Toward zero separation

In 2010 Westrup revealed that even the smallest, sickest babies benefitted from having parents with them 24/7. Notably, there were fewer lung issues and much shorter hospital stays. Sweden has since incorporated this knowledge by redesigning many NICUs so parents can live with their baby, even in high intensive care situations. Pre-COVID-19, siblings could also visit.

This type of “zero separation” approach requires a holistic mindset that also cares for mothers: At least 50 percent of those who birth early have other health conditions and need obstetric care. In a number of countries, new NICUs are being built with individual rooms to house families. But government support is needed for most people to devote months to caring for their sick child.
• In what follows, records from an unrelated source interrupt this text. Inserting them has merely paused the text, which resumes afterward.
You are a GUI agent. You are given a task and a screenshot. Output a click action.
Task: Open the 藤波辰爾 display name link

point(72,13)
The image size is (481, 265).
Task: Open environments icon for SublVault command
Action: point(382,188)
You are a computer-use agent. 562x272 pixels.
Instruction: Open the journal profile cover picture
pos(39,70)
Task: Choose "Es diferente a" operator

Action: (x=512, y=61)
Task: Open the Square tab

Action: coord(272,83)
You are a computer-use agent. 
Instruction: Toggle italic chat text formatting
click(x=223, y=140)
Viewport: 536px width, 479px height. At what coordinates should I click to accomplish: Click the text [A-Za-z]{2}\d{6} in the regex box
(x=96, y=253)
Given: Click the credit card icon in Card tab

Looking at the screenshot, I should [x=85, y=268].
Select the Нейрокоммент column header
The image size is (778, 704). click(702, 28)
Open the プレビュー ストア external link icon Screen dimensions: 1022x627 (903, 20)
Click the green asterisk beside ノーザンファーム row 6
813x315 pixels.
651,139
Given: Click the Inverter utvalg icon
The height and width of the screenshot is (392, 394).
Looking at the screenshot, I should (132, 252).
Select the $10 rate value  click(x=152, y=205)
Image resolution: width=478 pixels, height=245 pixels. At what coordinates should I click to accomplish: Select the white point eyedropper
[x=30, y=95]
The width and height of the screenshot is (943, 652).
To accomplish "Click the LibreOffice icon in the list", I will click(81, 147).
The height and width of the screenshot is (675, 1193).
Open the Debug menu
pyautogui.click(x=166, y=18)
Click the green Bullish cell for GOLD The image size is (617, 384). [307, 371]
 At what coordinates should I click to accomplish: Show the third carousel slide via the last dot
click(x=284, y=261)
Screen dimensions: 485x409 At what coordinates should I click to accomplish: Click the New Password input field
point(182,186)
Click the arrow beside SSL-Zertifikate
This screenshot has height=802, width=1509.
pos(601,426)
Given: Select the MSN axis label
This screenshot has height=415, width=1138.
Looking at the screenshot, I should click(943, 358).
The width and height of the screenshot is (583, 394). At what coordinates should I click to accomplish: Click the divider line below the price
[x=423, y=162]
In Sweden, nationalized medicine covers costs, and the government pays parental benefits up to 35 weeks; extended benefits can stretch to 61 weeks. In Canada, which also provides medical coverage, both mother and father are entitled to 240 days of paid leave.

The situation is far different in the U.S., where mothers are entitled to 12 weeks of unpaid leave if they work for a company with 50 or more employees. The U.S. is one of just six countries that has no national paid leave. Currently, Congress is considering four weeks of paid family leave as part of a $1.85 trillion domestic policy bill, which faces opposition. The U.S. also lacks nationalized health coverage – and has the world’s most expensive health care system.

Westrup and Bergman emphasize that we should not just wait until neonatal units are rebuilt or all the economic conditions are in place to act. Ultimately, there is substantial evidence that we need to change the system to embrace zero separation, they say. Teaching nurses and doctors how to provide this kind of developmental care will give children a healthier future.

Keels of Nationwide Children's Hospital is optimistic about the evolution in preemie care and the research that will continue to inform best practices. “I'm hopeful that in the near future, we'll have greater knowledge and better ways of evaluating pain so we can do really individualized medicine right at the bedside.”